Мой отец был мертв. Факелы на площади были потушены, друзья подняли тело убитого и понесли к нашему дому. Я пошла следом. А отец все еще продолжал улыбаться.


Той же ночью в доме собрались все мужчины нашего рода. На стене рядом с ружьем и кинжалом отца теперь висела его окровавленная рубашка. Тут же при свете зажженного «вечного огня» мужчины торжественно поклялись отомстить за смерть родственника. В ночь умчались верхом гонцы, неся печальную весть семействам Маласпина и Колонна д’Истрия в город Моничелло и семейству Поццо ди Борго в город Аяччо. Иными словами, вендетта началась, и теперь любой защитник Иль Моро мог поплатиться за это.

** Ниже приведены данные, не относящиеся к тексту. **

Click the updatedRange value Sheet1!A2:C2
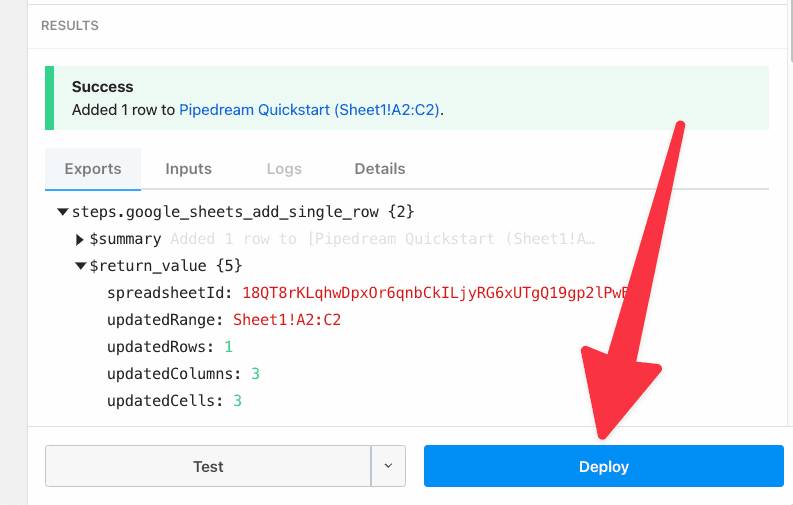The image size is (793, 505). [x=287, y=319]
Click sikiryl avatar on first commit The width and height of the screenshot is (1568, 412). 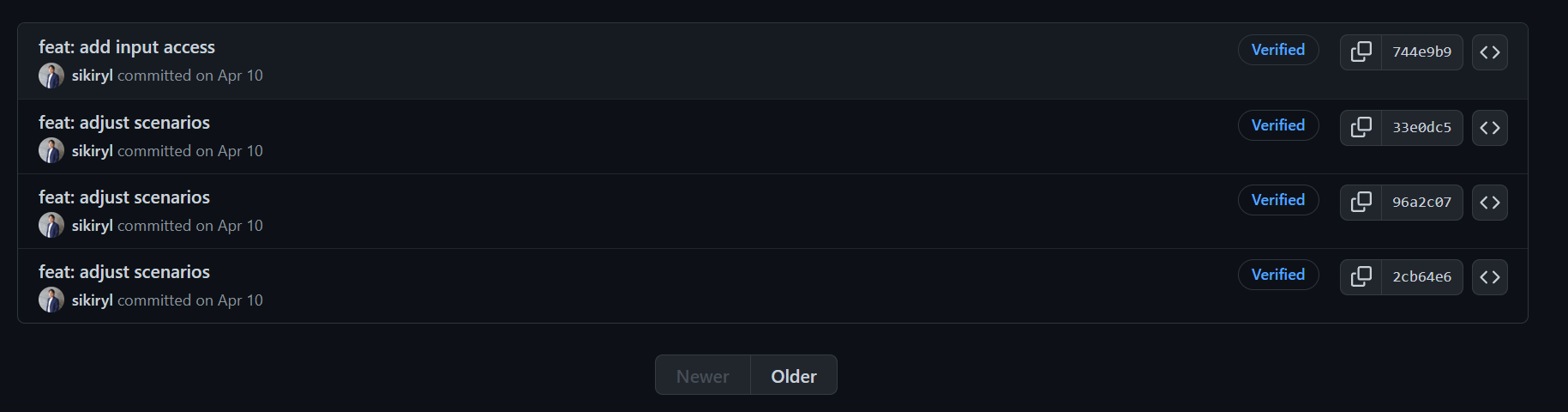pos(51,76)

Для поимки Иль Моро был отправлен вооруженный отряд всадников. Мне пришлось остаться дома с женщинами, но их плач, причитания и молитвы нисколько не трогали меня. Я чувствовала, что словно окаменела от горя и не смогу найти утешения и облегчения в слезах или чтении молитв. Во мне сейчас не было ничего, кроме ненависти — убийца моего отца все еще был жив и находился на свободе.

Томительно тянулись часы — вязкие и тягучие, как воск горящей свечи, — а убийца продолжал жить. Вот уже серый день подходил к концу, а убийца по-прежнему оставался жив. После безуспешных поисков вернулись уставшие, взмокшие всадники. Короткий отдых, смена лошадей — и они снова умчались прочь.

Женщины все так же сидели возле тела отца, оплакивая его, я же продолжала ждать. День сменила ночь. Невыносимо было смотреть на окровавленную рубашку. Я должна была действовать — и пусть даже мне придется выдать свой секрет, я была готова на все.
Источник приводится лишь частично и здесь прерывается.